++++ Material to process ++++

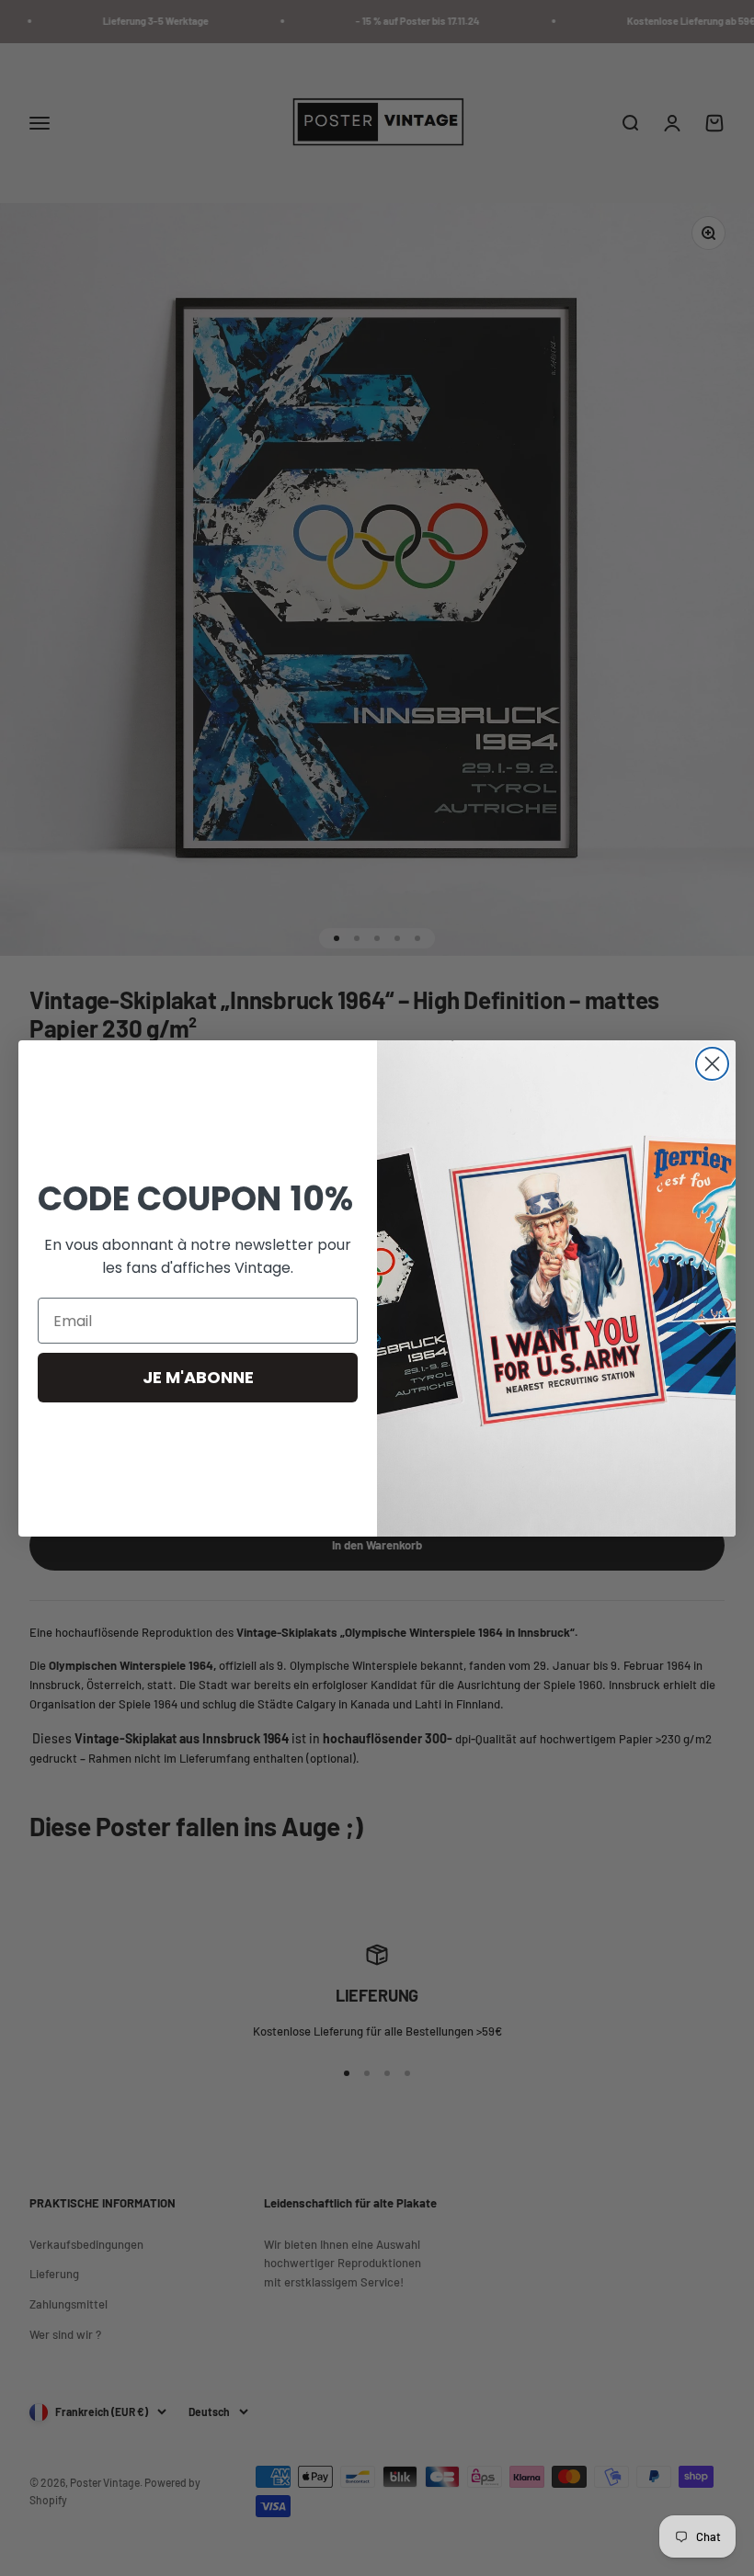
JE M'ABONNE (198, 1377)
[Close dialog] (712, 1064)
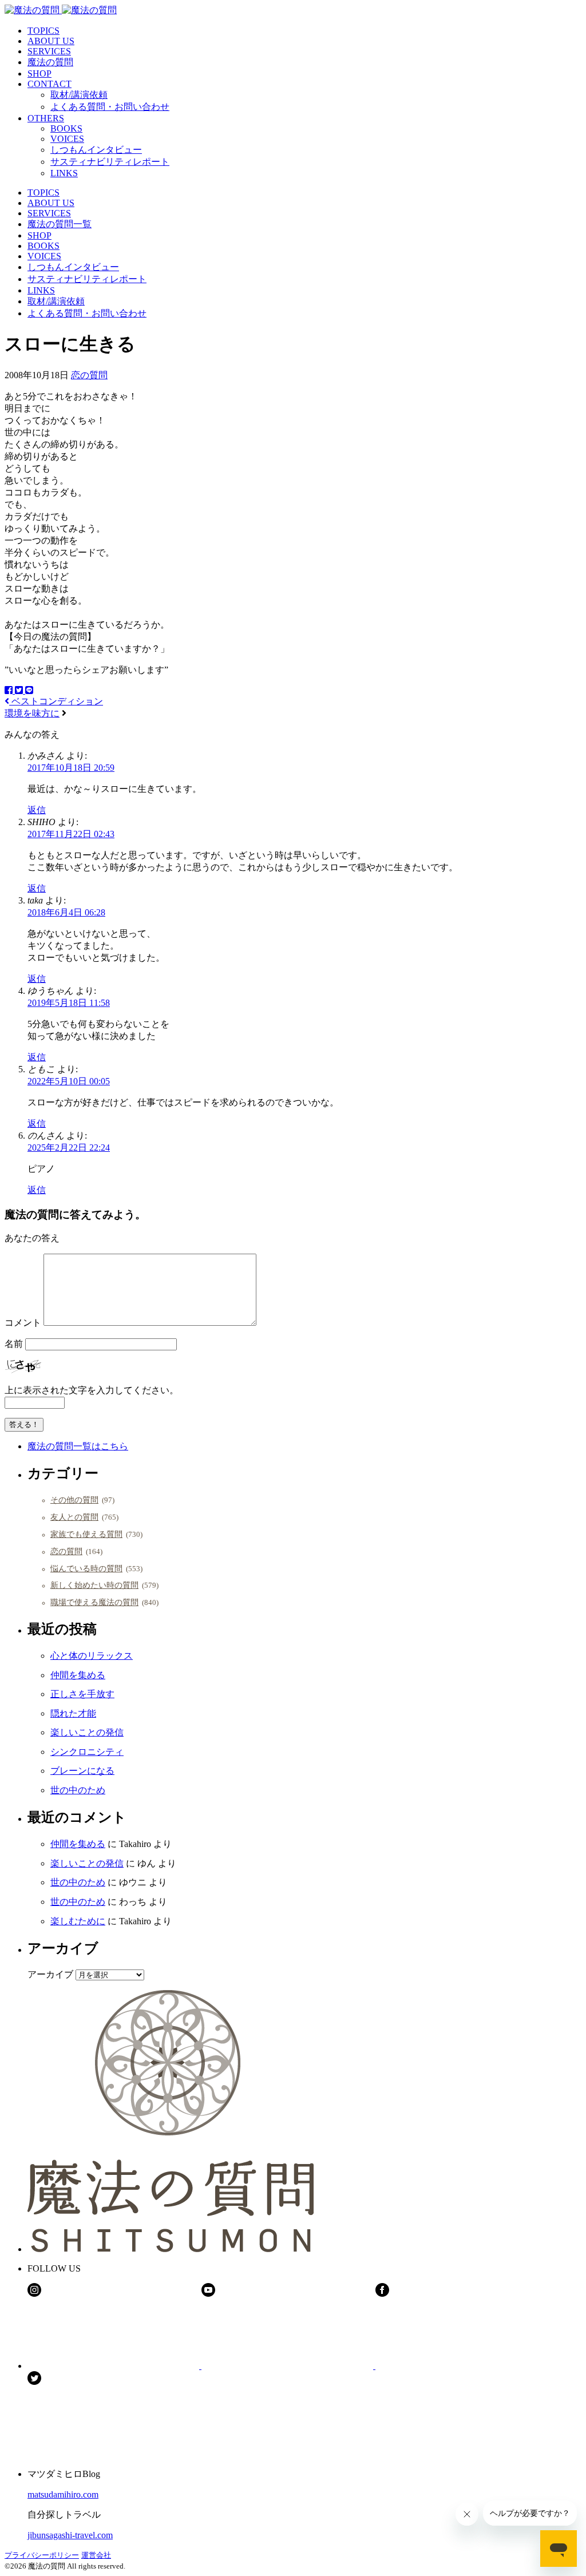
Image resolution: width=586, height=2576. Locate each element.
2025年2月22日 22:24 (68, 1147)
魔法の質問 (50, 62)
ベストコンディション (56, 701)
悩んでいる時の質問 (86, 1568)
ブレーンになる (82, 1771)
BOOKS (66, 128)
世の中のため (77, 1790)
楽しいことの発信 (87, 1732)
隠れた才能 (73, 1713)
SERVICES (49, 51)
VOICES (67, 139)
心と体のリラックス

++++

** Try it **
Output the data exactly as it is, with the pictures dropped.

** Result of this exercise **
JE M'ABONNE (198, 1377)
[Close dialog] (712, 1064)
Image resolution: width=586, height=2576. Locate each element.
2025年2月22日 22:24 (68, 1147)
魔法の質問 (50, 62)
ベストコンディション (56, 701)
悩んでいる時の質問 (86, 1568)
ブレーンになる (82, 1771)
BOOKS (66, 128)
世の中のため (77, 1790)
楽しいことの発信 (87, 1732)
隠れた才能 (73, 1713)
SERVICES (49, 51)
VOICES (67, 139)
心と体のリラックス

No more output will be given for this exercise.